A few minutes after I hit ‘publish’ on this blog post I am getting on the Crossrail Elizabeth Line train to Heathrow and flying to Cape Town to shoot a series of short documentaries for the Imagining the Ordinary City project, on which I’m the filmmaking research assistant. It will be my first time in Cape Town and my first time in South Africa. My main focus is to make a series of documentaries about “Everyday Journeys” – regular Cape Town people moving through the city living their ordinary lives. We’ll pair up those journeys with those of South African emigrants living in London, which I’ll shoot later this year.
Much of what I’m planning to achieve artistically is affected by what I can reasonably expect to do with the resources at my disposal. I’ll be working with one assistant, but they’re primarily a research assistant, not a trained film crew member; we need to stay discreet and light on our feet particularly so we don’t attract petty theft (unfortunately, rather common in Cape Town); and I need to fit my kit into one bag that will go in the overhead bin on my BA flight.
I know some people out there get quite excited by kit and packing, so here is an image of what I reasonably expected to take with me.
On the left is a tiny action camera and some grip equipment to help me mount it in various places, including on people’s dogs (because, yes, I am planning some Laurie Anderson style doggy-cam shots). The most important thing is that the action camera is tiny and can be discreetly mounted on people’s chests, just outside their clothing.
Moving right, the next column comprises two Fujifilm mirrorless X series camera bodies. I’ll be shooting primarily with the Fuji X-T3 because it shoots in Fuji F-Log, which makes grading a lot more do-able. The X-T20 is my backup just in case. It’s my pocketable travel camera and it’ll have a pancake 27mm lens on it most of the time. Hopefully I won’t need to use it to shoot any of the actual documentary.
Then in the top middle are 2x2TB external HDDs, which I hope will be big enough for the rushes.
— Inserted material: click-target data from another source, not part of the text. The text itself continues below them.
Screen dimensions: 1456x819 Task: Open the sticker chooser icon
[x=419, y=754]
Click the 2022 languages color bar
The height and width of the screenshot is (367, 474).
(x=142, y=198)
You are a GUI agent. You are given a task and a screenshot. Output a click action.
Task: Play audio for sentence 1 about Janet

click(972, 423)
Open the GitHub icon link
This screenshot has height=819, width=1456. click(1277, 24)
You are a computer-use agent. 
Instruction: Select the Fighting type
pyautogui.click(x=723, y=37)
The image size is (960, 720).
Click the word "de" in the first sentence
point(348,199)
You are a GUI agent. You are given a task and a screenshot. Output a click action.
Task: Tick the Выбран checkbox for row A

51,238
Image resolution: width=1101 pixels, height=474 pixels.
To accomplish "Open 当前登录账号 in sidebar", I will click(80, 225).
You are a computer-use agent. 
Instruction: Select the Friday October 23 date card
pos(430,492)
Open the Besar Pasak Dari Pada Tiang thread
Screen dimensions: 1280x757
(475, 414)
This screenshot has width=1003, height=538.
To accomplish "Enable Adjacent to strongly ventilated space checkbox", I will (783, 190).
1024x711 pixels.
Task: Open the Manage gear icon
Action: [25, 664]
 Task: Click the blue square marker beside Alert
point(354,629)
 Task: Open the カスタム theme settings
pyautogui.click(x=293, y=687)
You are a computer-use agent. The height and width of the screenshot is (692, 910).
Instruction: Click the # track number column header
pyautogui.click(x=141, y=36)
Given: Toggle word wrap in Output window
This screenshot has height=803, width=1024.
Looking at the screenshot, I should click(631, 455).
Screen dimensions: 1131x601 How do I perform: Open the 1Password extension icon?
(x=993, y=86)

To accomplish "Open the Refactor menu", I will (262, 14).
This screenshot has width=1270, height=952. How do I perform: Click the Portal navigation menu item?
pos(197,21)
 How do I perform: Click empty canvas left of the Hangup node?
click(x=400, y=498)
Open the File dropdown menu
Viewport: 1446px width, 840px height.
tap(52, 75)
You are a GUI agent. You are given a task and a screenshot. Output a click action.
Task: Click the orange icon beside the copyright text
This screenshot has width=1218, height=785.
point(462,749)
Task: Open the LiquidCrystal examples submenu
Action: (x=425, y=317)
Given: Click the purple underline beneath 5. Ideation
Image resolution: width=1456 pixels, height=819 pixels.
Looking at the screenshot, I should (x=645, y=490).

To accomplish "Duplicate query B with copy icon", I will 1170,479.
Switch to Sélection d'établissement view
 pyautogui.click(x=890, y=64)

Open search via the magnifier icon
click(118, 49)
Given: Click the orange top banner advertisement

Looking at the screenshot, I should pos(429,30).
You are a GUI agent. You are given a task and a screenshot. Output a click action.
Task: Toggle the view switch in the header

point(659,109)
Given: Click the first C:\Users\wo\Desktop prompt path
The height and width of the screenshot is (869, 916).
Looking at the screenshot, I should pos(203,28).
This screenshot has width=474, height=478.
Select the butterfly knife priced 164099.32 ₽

We’ll see!
And the rest of the kit is mostly sound: two Sony wireless lapel mics and a dinky Rode wireless lapel/vlogger mic, and then my trusty Sennheiser ME66 and a Zoom H4N. None of this stuff is new or fancy, but it gets the job done.
And then I have a lightweight collapsible carbon fibre travel tripod, which has been worth every penny of the £100 it cost about five years ago. And of course, a first aid kit which normally goes hiking.
Most of this stuff packed into my camera backpack, which then went inside my Easyjet size carry-on wheelie duffel, along with items that were awkward/too big for the backpack. Somehow everything you see above went into this:
So now, with a mixture of excitement and trepidation, it’s time to wheel my luggage out of the door and into a new adventure.